## REQUIRED TASK
In the passage on Islamist fundraising below, copy the text starting with "According to one" and going on through "and Christian charities.", changing "Investigators" to "Researchers".

Emerson has focused primarily on the fundraising activities of mainstream Muslim groups and their links to the more radical organizations for which they serve as fronts. As he has observed, one of the most important activities carried out by Islamist groups in the United States has been the establishment of nonprofit, tax-deductible organizations to establish zones of legitimacy within which fundraising, recruitment, and even terrorist planning can occur.[23] Using a technique first developed in the Middle East, these groups often provide American Muslims with much-needed social services such as education, nutrition, and health care so as to win over and manipulate them.[24] This activity is usually justified by reference to the religious duty of paying zakat (the Islamic alms tax).[25] This practice creates substantial good will and much social capital for those Islamist groups who choose to employ it as a cover for collecting monies destined for jihadist groups.
According to one CIA study, one-fifth of all Islamic NGOs worldwide have been unwittingly infiltrated by Islamist terrorist groups.[26] As Emerson has pointed out, some of the religious and charitable organizations have mixed legitimate activities with illegitimate, thus betraying the true aims of the donations.[27] Investigators who seek to reveal this duplicity run a serious risk of being condemned as bigots who find wrongdoing in a meritorious religious activity that has close parallels to Jewish and Christian charities.

## RECORDED INFORMATION
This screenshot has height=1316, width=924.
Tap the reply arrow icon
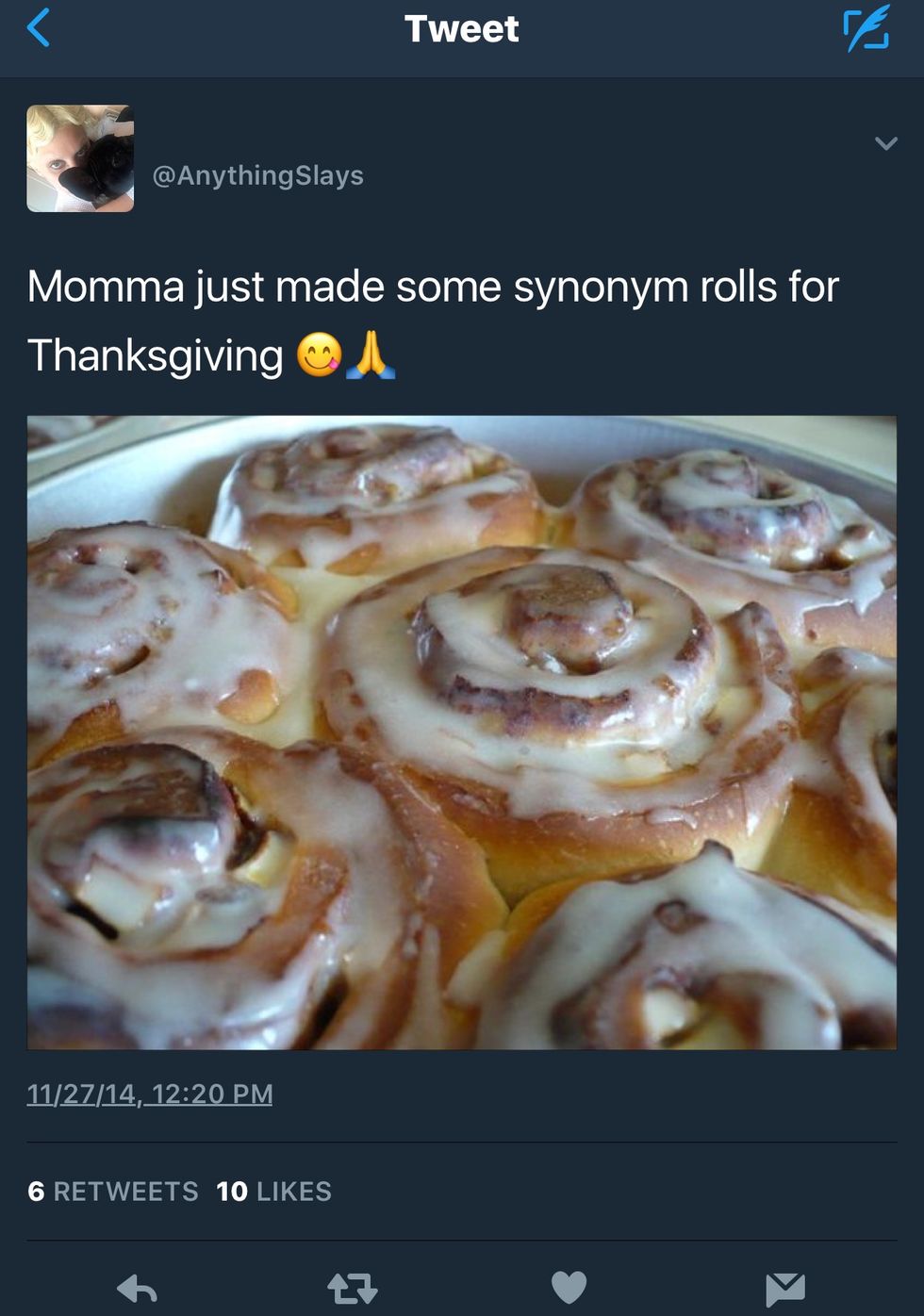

## OUTPUT BELOW
According to one CIA study, one-fifth of all Islamic NGOs worldwide have been unwittingly infiltrated by Islamist terrorist groups.[26] As Emerson has pointed out, some of the religious and charitable organizations have mixed legitimate activities with illegitimate, thus betraying the true aims of the donations.[27] Researchers who seek to reveal this duplicity run a serious risk of being condemned as bigots who find wrongdoing in a meritorious religious activity that has close parallels to Jewish and Christian charities.